■ Information shown:
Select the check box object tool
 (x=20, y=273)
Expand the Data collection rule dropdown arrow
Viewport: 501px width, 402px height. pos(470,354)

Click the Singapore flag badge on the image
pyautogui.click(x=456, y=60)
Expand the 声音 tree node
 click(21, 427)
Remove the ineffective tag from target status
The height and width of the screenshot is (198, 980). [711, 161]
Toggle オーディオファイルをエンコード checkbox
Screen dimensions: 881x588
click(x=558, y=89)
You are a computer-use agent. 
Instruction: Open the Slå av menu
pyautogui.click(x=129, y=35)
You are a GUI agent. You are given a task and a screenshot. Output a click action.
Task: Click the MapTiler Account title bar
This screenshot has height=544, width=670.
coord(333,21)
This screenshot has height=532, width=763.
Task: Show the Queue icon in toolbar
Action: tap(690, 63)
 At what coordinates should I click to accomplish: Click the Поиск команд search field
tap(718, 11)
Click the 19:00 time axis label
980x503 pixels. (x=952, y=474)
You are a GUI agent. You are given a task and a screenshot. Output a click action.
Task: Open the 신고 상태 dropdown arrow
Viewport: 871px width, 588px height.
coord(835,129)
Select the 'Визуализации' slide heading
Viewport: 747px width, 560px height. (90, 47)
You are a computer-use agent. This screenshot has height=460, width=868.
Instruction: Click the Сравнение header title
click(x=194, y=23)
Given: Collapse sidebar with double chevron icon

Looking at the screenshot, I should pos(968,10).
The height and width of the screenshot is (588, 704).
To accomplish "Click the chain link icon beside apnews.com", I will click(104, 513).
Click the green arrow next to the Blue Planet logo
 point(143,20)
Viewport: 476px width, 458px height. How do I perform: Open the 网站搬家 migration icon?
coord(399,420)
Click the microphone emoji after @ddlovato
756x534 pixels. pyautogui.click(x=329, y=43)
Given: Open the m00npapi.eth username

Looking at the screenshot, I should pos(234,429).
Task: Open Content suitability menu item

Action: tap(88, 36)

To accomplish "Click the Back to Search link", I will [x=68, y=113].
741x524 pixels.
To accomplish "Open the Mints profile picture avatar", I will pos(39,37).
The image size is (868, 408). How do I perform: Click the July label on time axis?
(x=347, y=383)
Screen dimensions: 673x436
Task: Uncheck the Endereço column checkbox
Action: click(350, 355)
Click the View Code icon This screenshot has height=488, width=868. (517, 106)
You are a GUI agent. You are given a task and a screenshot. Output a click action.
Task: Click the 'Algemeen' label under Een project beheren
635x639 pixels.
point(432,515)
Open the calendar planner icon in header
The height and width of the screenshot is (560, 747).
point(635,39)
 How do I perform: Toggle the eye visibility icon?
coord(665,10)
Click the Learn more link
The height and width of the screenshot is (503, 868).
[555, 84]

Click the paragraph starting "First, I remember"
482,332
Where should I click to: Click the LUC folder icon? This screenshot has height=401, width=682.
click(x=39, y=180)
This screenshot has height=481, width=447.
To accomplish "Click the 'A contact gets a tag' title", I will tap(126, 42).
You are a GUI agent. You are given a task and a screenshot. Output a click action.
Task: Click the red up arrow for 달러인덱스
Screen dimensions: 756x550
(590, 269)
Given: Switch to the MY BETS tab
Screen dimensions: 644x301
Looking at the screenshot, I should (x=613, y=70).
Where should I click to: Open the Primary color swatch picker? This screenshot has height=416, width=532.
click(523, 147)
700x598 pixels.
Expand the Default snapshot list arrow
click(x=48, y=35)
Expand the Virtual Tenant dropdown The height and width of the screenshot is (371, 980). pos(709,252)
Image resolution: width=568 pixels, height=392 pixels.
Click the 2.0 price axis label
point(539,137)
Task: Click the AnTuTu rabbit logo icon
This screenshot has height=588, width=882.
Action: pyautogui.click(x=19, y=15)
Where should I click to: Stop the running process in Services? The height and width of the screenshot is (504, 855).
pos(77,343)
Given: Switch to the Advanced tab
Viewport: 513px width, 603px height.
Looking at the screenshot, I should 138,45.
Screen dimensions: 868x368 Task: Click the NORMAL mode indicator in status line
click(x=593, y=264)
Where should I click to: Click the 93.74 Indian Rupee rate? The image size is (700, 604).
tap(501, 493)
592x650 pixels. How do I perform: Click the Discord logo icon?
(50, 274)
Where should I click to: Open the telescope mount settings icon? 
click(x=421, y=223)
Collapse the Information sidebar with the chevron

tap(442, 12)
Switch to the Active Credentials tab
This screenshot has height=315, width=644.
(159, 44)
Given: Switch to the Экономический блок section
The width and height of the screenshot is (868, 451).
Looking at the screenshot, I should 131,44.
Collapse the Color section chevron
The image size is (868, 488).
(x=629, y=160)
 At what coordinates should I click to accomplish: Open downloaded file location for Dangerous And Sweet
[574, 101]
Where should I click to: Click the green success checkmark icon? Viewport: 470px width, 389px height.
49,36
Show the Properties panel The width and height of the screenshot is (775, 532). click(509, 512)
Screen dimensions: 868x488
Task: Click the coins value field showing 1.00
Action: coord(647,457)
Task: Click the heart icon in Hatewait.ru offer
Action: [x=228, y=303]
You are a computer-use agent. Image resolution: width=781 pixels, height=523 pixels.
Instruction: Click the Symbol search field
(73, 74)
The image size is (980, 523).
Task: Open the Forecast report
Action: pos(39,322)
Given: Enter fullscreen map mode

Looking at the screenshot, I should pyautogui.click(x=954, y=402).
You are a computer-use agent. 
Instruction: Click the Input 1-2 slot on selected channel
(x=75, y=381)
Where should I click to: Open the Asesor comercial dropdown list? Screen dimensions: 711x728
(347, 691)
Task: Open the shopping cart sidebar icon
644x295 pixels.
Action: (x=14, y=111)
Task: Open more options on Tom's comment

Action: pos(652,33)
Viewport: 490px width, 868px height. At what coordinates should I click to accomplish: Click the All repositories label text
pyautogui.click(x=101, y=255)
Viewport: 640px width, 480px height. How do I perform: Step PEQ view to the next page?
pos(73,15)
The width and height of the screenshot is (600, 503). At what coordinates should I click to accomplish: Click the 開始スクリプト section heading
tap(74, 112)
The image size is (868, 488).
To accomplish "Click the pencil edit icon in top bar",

■ Exercise objective:
What is asked for is an exact copy of the lines above from the one containing "Viewport: 513px width, 603px height." through the one containing "You are a computer-use agent. Image", and only those.

■ Task result:
Viewport: 513px width, 603px height.
Looking at the screenshot, I should 138,45.
Screen dimensions: 868x368 Task: Click the NORMAL mode indicator in status line
click(x=593, y=264)
Where should I click to: Click the 93.74 Indian Rupee rate? The image size is (700, 604).
tap(501, 493)
592x650 pixels. How do I perform: Click the Discord logo icon?
(50, 274)
Where should I click to: Open the telescope mount settings icon? 
click(x=421, y=223)
Collapse the Information sidebar with the chevron

tap(442, 12)
Switch to the Active Credentials tab
This screenshot has height=315, width=644.
(159, 44)
Given: Switch to the Экономический блок section
The width and height of the screenshot is (868, 451).
Looking at the screenshot, I should 131,44.
Collapse the Color section chevron
The image size is (868, 488).
(x=629, y=160)
 At what coordinates should I click to accomplish: Open downloaded file location for Dangerous And Sweet
[574, 101]
Where should I click to: Click the green success checkmark icon? Viewport: 470px width, 389px height.
49,36
Show the Properties panel The width and height of the screenshot is (775, 532). click(509, 512)
Screen dimensions: 868x488
Task: Click the coins value field showing 1.00
Action: coord(647,457)
Task: Click the heart icon in Hatewait.ru offer
Action: [x=228, y=303]
You are a computer-use agent. Image resolution: width=781 pixels, height=523 pixels.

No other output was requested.